Рассказ этот, возбудивший большой интерес, как все гаршинские, вызвал также и немало критических замечаний. «В этом произведении, — писал Н. К. Михайловский, очень ценивший Гаршина, — фабула чрезвычайно сложна: тут и неожиданные встречи, и возрождение падшей женщины, и образ Шарлотты Корде, и два убийства, и проч. А между тем мы с некоторым, не совсем приятным недоумением остановились перед этой повестью, несмотря на то, что в ней есть прекрасно написанные фигуры второстепенных действующих лиц (художник Гельфрейх, рисующий только кошек, но достигший в этом роде совершенства, капитан Грум-Скржебицкий, выдающий себя за „бойца Мехова и Опа-това“, и другие)…»[55]
К недостаткам, бегло отмеченным в цитированном отзыве, нужно прибавить мелодраматический конец, плохо мотивированный для положительного Бессонова, и недорисованность фигуры главной героини. При той душевной значительности, которую автор приписывает этой падшей девушке, трудно представить долгое и пассивное примирение ее с своей участью. И все же приходится констатировать странное действие рассказа: одновременно и чувство неудовлетворенности, и необыкновенная, незабываемая яркость впечатления. Автор не раскрывает нам всю «реальную правду», окружающую падших девушек и так быстро отравляющую женскую душу. Он берет свою Надежду Николаевну лишь в те моменты, когда на нее падает отсвет чувства Лопатина, и когда ее самое перерождает возникающая любовь. В эти моменты он рисует ее хотя односторонне, но правдиво. Идеология 70-х годов была наивна, часто романтична. Ведь и Достоевский свою проститутку нарисовал подвижницей (Соня Мармеладова). В обоих этих образах (безотносительно к силе таланта) — русская литература тех времен робко подходит к страшной проблеме женского падения. Подходит еще издали, как бы в неведении всей реальной правды и сохраняя в памяти идеальные представления о женской натуре. Еще несколько шагов, и эти идеалистические представления разлетятся, как мыльный пузырь. В наше время литература уже сделала эти шаги. Она вскрывает бытовую обстановку проститутки с поразительной, отталкивающей, одуряющей правдивостью. Эти наивные образы 70-х годов стоят к новейшей литературе по этому предмету приблизительно в таком же отношении, как мужики Тургенева или крестьянские дети из «Бежина луга» — к картинам народной жизни вроде, например, решетниковских «Подлиповцев». Однако — есть своя правда и в «Бежином лугу». И порой невольно приходит в голову, что реальный угар, которым веет от новейших изображений проституции, — тоже не вся правда. Для художественного синтеза необходим и элемент того целомудренного идеализма, с каким подходила к этому вопросу литература 60-х и 70-х годов.

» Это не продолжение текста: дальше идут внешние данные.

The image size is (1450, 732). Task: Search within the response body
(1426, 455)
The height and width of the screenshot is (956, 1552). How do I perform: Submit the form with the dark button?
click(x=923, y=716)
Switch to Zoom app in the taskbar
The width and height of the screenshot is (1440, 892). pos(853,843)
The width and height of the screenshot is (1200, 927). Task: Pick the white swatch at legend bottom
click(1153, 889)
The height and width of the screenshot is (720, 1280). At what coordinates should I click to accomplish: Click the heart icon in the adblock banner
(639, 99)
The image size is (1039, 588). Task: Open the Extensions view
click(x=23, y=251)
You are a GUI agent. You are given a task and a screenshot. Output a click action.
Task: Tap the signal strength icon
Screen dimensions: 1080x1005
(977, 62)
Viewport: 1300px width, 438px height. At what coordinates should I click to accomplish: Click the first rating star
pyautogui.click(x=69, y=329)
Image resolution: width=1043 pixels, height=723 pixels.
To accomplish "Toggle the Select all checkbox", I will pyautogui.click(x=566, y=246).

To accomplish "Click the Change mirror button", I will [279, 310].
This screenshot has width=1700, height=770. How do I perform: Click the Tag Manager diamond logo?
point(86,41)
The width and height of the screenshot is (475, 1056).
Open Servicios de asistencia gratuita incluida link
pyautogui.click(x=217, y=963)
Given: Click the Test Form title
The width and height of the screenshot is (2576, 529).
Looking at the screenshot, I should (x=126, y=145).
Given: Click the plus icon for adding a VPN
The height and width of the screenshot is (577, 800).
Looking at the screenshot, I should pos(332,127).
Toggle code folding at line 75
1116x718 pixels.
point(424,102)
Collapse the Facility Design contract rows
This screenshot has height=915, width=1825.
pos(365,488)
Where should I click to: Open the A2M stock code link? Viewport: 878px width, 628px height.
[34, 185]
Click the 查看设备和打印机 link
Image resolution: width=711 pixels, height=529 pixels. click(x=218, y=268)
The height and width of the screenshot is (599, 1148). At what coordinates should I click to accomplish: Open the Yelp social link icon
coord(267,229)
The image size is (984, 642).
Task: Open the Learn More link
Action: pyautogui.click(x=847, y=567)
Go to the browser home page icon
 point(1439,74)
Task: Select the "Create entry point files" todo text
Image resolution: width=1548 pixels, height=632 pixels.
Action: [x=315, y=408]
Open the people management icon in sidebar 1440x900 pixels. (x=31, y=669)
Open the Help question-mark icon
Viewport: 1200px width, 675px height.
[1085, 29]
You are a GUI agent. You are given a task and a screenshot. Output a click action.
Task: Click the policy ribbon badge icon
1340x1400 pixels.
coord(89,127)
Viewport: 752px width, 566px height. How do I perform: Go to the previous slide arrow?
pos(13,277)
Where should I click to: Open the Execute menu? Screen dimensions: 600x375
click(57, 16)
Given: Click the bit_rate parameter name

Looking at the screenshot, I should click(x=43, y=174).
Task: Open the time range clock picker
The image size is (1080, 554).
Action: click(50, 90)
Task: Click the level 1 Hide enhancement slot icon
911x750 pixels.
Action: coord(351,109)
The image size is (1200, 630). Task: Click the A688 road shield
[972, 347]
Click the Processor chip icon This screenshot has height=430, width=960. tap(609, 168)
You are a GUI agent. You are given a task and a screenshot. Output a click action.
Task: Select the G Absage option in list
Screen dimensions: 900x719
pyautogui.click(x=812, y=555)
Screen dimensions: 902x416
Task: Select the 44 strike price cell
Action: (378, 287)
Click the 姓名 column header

Дядя Гаршина, В. С. Акимов, отмечает, что, вследствие напряженной чуткости нервов, Гаршину писать всегда было тяжело. «Он сознался мне, — говорит г. Акимов, — что почти все, что он до сих пор написал, — являлось в то время, когда на него „находило“»[56]. Фаусек говорит, в свою очередь, что Гаршин жил среди какой-то особенной «напряженности духа», «не мог писать спокойно и не волнуясь». Даже его «маленькие рассказы требовали от него напряжения всех душевных сил, и создания его воображения сильно его волновали»[57].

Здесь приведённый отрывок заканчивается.